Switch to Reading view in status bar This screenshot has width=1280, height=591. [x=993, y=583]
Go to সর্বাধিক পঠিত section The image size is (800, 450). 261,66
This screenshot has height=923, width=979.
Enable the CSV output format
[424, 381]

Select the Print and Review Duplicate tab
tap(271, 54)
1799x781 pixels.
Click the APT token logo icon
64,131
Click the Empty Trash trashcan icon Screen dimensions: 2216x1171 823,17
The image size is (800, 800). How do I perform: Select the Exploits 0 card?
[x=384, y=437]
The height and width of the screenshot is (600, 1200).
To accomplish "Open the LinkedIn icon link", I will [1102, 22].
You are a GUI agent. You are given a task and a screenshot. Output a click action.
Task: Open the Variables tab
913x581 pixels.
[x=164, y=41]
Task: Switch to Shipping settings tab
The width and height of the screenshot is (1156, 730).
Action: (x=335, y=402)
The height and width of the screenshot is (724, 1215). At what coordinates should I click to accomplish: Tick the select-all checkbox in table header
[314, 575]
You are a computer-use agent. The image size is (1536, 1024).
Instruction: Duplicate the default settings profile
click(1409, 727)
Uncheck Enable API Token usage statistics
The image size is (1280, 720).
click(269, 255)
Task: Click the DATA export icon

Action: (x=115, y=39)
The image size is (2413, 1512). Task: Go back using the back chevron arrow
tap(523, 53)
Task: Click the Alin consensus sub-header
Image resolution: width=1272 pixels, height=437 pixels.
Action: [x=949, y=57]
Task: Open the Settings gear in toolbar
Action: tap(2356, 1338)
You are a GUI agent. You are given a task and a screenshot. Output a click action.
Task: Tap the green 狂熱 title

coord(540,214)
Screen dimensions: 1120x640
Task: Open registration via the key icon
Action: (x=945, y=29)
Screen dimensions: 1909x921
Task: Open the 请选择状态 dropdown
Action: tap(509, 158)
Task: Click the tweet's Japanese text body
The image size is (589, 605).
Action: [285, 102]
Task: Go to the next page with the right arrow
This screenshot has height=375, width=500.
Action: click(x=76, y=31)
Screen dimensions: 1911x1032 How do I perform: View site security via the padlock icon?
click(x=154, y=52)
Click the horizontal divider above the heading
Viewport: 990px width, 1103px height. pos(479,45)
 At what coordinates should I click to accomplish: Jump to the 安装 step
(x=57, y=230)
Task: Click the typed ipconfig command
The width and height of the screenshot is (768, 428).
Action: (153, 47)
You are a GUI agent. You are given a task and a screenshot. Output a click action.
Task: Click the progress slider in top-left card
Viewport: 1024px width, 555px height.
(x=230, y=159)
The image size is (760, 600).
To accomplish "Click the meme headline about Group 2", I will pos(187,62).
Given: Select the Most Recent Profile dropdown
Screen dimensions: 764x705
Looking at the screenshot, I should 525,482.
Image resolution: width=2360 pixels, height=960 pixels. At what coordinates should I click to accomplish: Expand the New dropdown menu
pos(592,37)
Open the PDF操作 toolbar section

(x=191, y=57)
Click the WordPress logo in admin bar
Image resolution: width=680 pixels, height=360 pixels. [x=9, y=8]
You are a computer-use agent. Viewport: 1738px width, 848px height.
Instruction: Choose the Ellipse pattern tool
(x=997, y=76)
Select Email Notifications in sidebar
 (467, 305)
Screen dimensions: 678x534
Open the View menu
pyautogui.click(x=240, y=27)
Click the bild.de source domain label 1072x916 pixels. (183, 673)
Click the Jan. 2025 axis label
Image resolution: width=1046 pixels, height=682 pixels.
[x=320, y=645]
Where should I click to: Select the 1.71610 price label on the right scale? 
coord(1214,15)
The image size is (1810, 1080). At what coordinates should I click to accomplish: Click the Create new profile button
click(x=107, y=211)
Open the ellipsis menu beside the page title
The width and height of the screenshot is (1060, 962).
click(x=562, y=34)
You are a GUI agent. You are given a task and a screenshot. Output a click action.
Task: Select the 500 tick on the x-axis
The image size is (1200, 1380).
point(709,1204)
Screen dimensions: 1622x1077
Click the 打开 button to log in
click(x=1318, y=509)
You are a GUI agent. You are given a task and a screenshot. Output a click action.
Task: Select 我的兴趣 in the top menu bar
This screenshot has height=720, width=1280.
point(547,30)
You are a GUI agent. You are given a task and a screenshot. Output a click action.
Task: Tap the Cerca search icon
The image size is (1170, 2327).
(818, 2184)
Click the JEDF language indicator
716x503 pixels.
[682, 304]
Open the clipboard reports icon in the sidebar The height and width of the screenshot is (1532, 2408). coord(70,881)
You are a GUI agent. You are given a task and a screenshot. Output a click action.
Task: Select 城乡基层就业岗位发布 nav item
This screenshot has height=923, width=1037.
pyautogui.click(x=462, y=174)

□ □ □ □ □

Przepisz bez zmian wiersze od tego, który zawiera „The height and width of the screenshot is (724, 1215).”, do tego, który zawiera „Action: tap(2356, 1338)”, włącznie z oboma.

* [Gotowe ćwiczenie]:
The height and width of the screenshot is (724, 1215). At what coordinates should I click to accomplish: Tick the select-all checkbox in table header
[314, 575]
You are a computer-use agent. The image size is (1536, 1024).
Instruction: Duplicate the default settings profile
click(1409, 727)
Uncheck Enable API Token usage statistics
The image size is (1280, 720).
click(269, 255)
Task: Click the DATA export icon

Action: (x=115, y=39)
The image size is (2413, 1512). Task: Go back using the back chevron arrow
tap(523, 53)
Task: Click the Alin consensus sub-header
Image resolution: width=1272 pixels, height=437 pixels.
Action: [x=949, y=57]
Task: Open the Settings gear in toolbar
Action: tap(2356, 1338)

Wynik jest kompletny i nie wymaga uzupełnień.